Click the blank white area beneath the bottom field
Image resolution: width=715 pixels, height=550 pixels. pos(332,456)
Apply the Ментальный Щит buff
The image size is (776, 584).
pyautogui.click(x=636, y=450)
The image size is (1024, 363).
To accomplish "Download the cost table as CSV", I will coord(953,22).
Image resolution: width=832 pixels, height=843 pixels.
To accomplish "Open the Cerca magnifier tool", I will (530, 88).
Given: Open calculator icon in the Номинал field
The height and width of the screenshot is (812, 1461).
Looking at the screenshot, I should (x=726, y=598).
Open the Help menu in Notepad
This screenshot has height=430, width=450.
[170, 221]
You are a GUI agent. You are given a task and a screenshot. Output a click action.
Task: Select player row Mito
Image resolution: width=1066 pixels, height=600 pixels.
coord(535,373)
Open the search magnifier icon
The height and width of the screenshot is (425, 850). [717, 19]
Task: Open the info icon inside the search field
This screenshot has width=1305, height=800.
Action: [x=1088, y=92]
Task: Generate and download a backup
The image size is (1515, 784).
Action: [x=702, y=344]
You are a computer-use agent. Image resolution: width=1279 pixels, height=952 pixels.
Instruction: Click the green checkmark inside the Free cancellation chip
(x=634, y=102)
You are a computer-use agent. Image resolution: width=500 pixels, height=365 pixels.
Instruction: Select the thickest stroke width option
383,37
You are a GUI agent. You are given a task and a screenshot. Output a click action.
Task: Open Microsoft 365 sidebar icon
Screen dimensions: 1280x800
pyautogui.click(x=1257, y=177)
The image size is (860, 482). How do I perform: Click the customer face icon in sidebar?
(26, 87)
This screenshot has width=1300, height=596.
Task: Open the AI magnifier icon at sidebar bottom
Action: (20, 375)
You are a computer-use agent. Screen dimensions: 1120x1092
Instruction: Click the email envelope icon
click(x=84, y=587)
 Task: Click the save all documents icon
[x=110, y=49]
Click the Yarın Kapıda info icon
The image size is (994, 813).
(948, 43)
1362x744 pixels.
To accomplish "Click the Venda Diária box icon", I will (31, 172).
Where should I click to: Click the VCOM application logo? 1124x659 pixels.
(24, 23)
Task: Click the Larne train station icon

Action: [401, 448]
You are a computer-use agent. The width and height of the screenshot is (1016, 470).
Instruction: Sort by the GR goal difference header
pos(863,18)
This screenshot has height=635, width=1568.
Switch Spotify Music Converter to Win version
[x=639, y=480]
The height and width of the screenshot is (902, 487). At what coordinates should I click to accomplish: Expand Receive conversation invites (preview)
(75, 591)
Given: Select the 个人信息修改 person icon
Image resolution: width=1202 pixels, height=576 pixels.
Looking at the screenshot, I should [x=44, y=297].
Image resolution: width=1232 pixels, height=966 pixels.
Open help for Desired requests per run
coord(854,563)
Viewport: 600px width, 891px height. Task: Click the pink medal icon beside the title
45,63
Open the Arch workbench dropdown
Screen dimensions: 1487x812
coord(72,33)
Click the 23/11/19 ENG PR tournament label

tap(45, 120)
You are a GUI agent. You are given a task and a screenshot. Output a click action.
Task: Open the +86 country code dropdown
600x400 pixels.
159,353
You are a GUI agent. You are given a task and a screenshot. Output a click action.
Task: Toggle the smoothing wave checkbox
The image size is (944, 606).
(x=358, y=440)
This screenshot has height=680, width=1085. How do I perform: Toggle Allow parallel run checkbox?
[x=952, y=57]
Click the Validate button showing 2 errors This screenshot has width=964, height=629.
* * * * * * * * *
**Task objective:** Go through the entries above and say how many lines include the word "computer". Give the number only.

**Task answer:** 4